24 January 2007

Sem Rumo III - A primeira Viagem

Ao entrar no comboio não pude deixar de sentir que talvez estivesse a cometer o maior erro da minha vida. Tive vontade de desistir, voltar para casa e assumir a rotina de sempre. Mas já não era possivel. Eu não podia voltar, e acima de tudo, eu não queria voltar. Sentei-me e vi Lisboa ficar para trás através da janela. Despedi-me assim de tudo e de todos que tinham feito parte da minha vida. Permaneci imovel durante toda a viagem, talvez paralisado pelo receio das consequências do que acabava de fazer.

Cheguei a Espinho e depois de um pequeno passeio percebi que não era ali o meu destino, não era por ali que queria ficar. Apanhei então um transporte que chamam "Vouguinha" e acabei na cidade de Santa Maria da Feira. Porquê? Não sei. Mas senti que era ali que tinha que ficar.

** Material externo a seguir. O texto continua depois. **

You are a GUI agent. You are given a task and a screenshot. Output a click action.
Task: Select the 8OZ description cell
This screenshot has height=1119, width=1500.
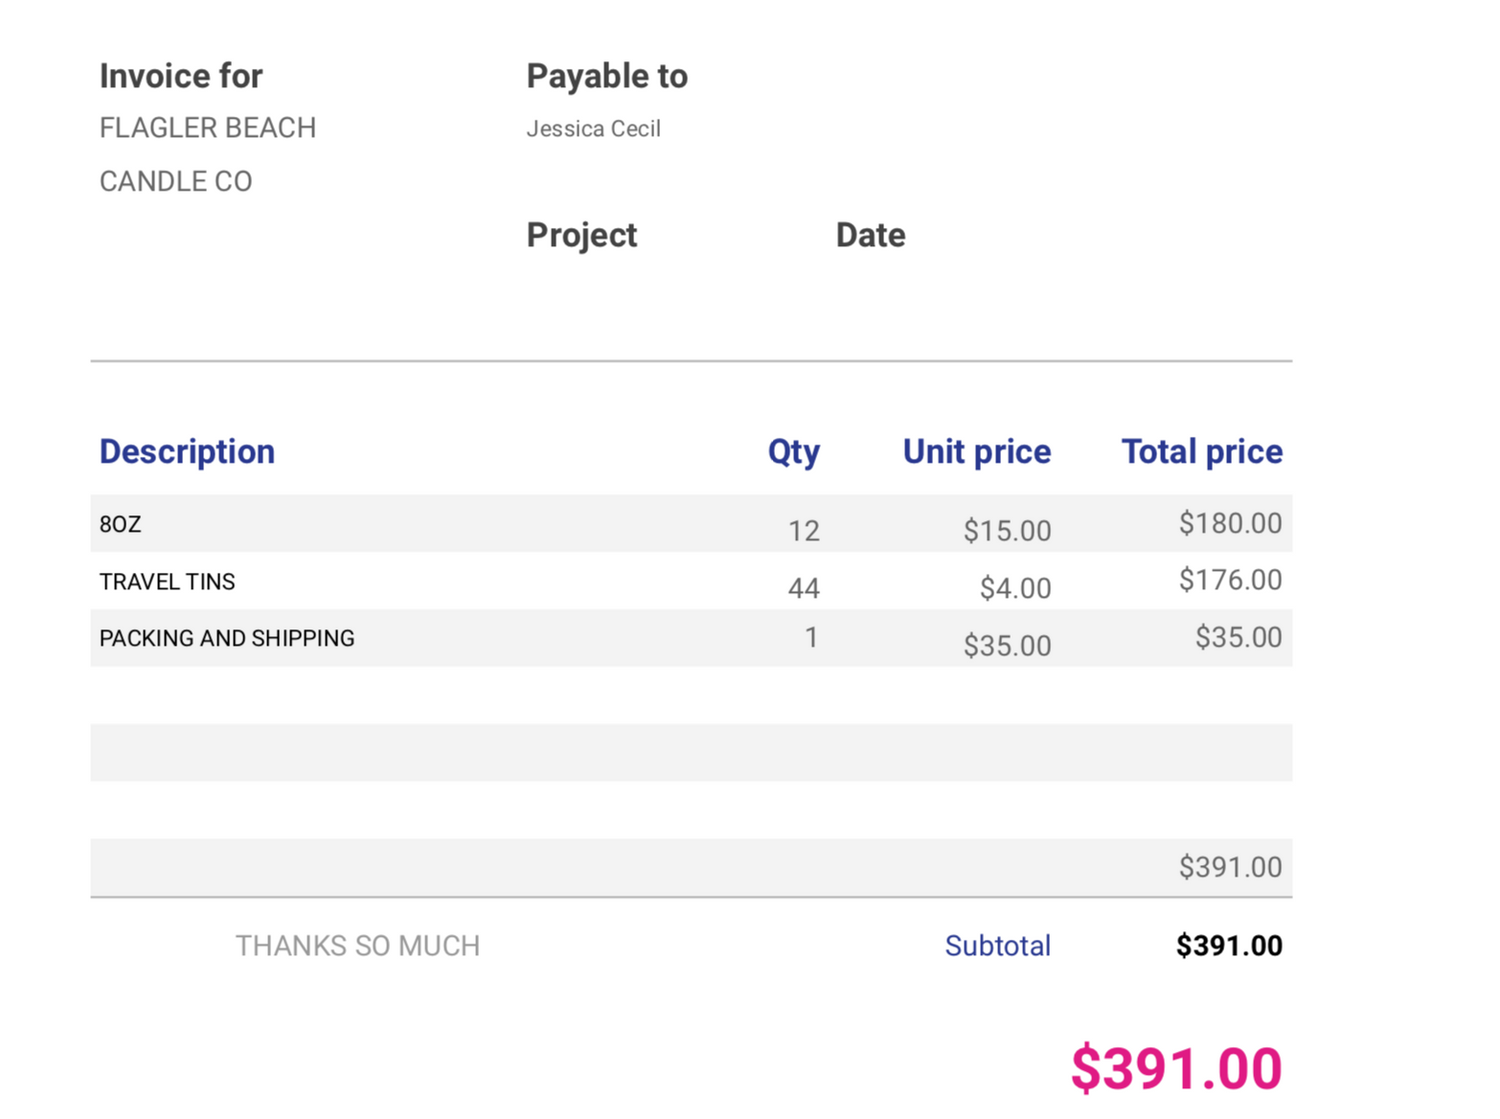click(121, 524)
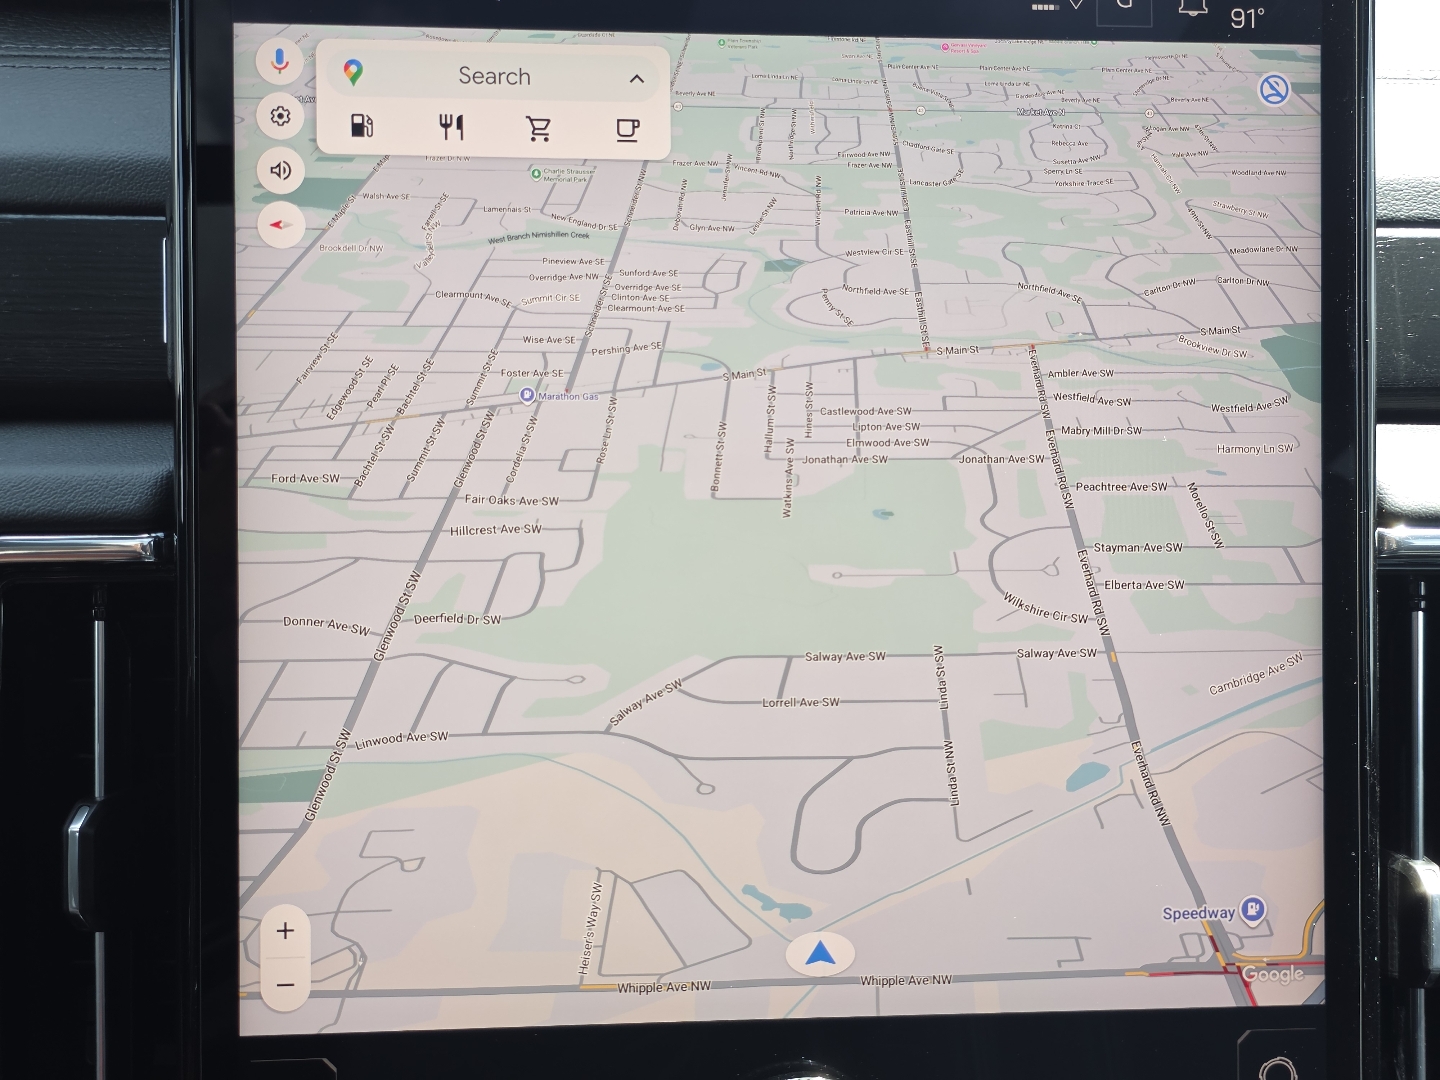Select the Marathon Gas map marker
The height and width of the screenshot is (1080, 1440).
coord(526,396)
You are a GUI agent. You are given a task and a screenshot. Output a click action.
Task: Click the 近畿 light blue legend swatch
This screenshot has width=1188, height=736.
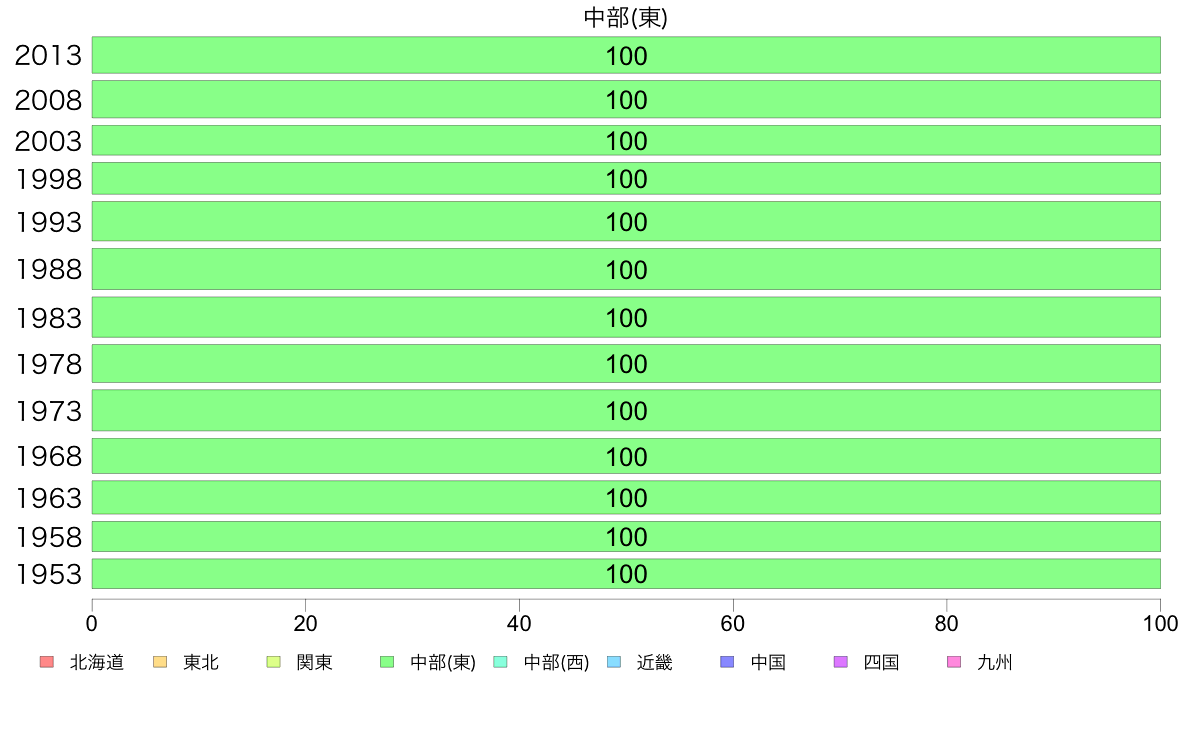pos(614,662)
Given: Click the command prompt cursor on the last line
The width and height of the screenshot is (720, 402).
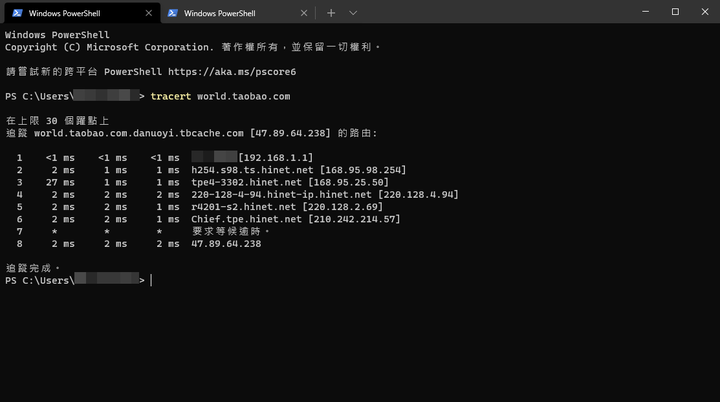Looking at the screenshot, I should [x=151, y=281].
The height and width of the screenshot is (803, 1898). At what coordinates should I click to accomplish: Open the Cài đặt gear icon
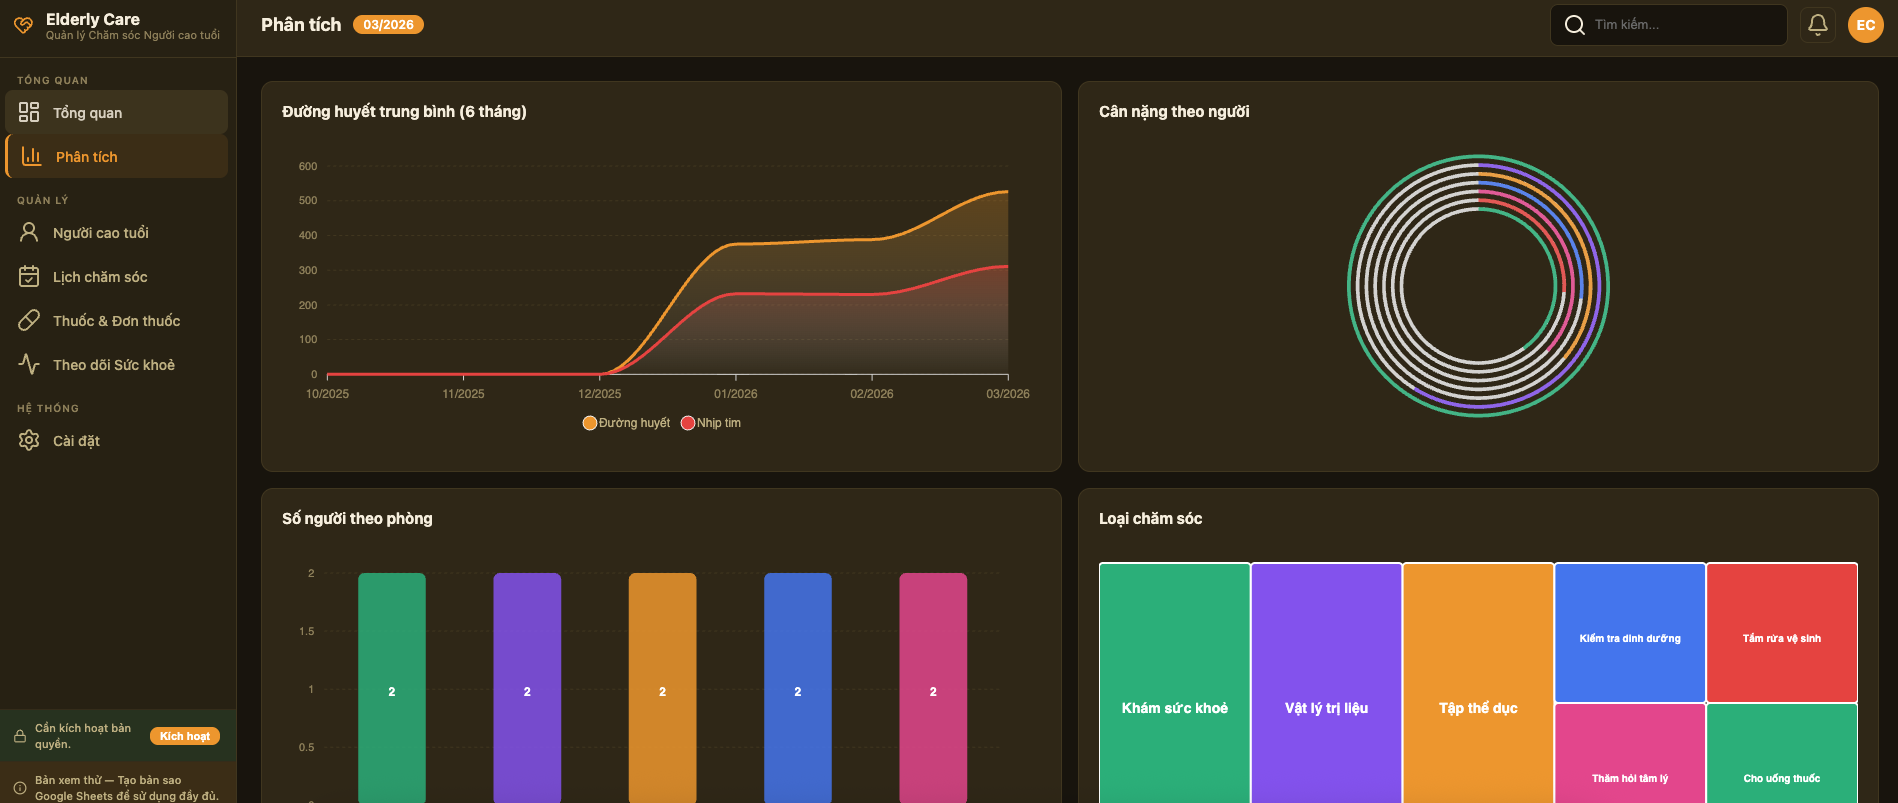29,440
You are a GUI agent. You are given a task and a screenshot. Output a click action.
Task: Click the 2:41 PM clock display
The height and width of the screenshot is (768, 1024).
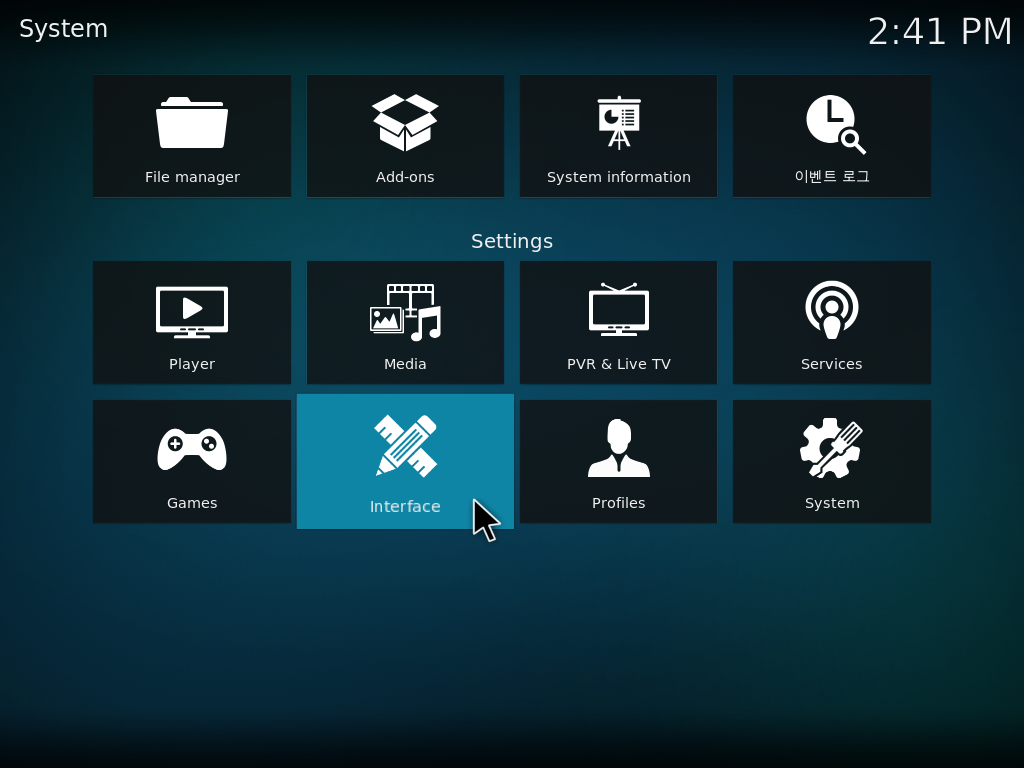[939, 32]
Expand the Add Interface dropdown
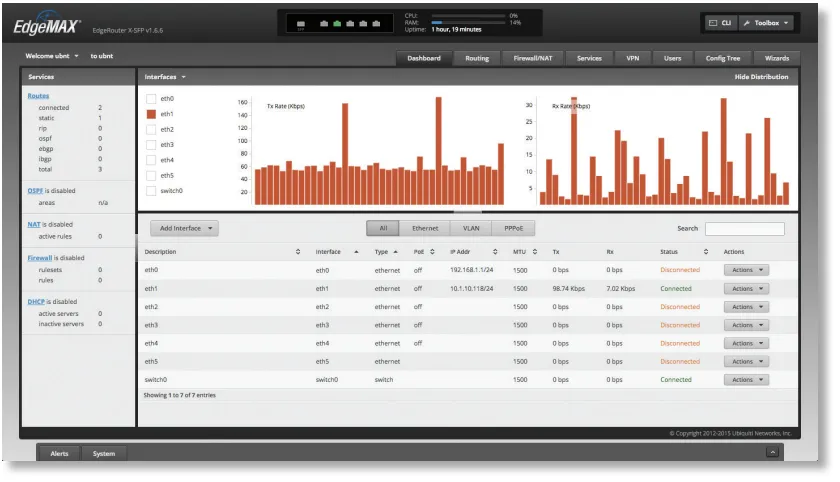 pos(184,228)
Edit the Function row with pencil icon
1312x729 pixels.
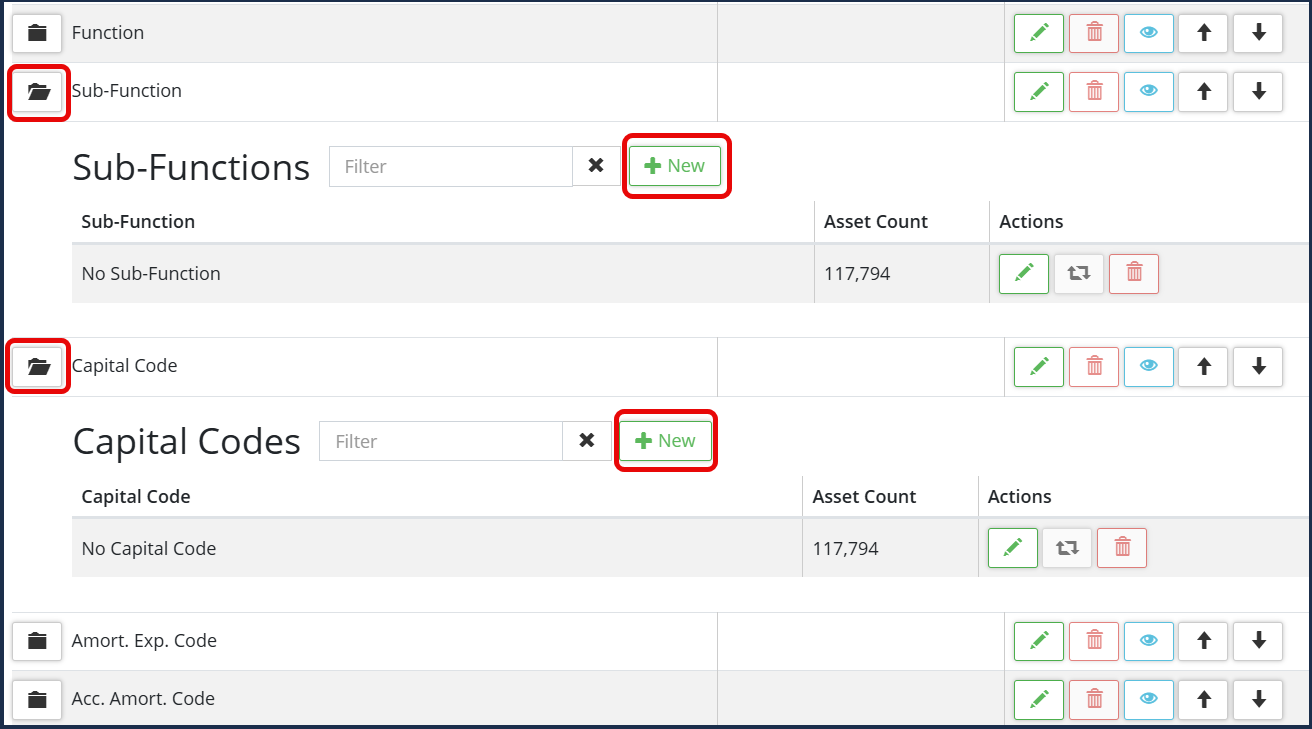click(x=1039, y=33)
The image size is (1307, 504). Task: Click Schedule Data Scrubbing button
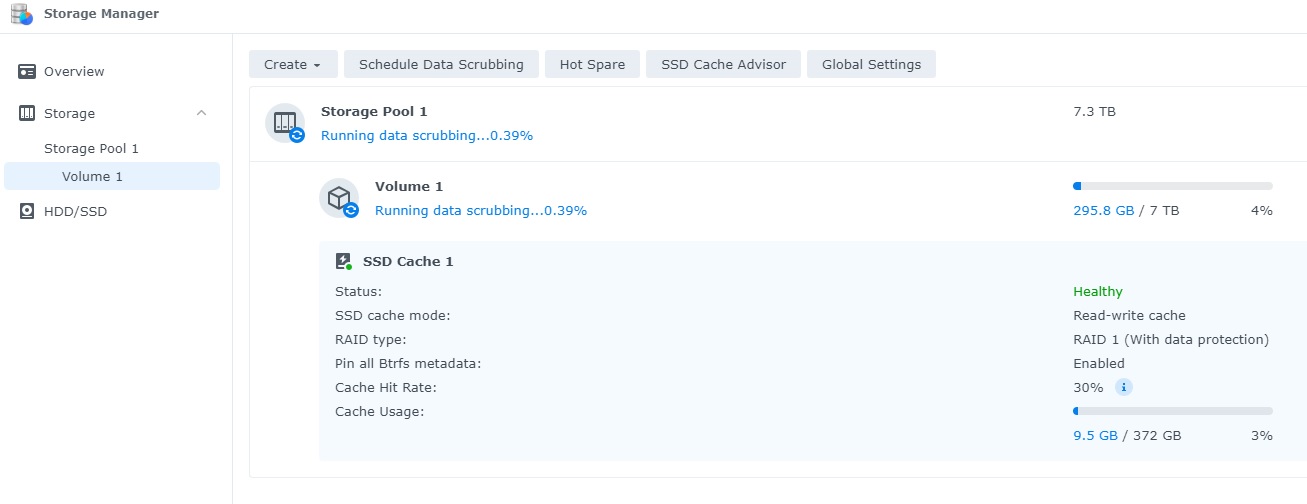click(x=441, y=65)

Depois de andar um pouco a fome apertou. Afinal ainda não tinha comido nada o dia todo. O sol já se ia despedindo e a noite ameaçava chegar a qualquer momento. Sentei-me numa esplanada de um café chamado "Orfeu" e não pude deixar de me rir quando pedi uma sandes mista e um café. Afinal nem todos os hábitos se podem perder...

Foi só nessa altura que me apercebi que ainda não tinha pensado onde dormir. Não podia ficar na rua, mas também não sabia onde me dirigir. Tinha então duas hipoteses: ou ia passear pela cidade e tentar encontrar algum sitio, ou perdia a vergonha na cara e perguntava a alguém. E foi então que o vi. Ele acabava de chegar e estava a sentar-se numa mesa perto da minha. Decidi arriscar e fui meter conversa com ele. Comecei por me apresentar e explicar a situação em que me encontrava. Ele apresentou-se visivelmente desconfiado. Também não era para menos, esta não era uma situação tipica.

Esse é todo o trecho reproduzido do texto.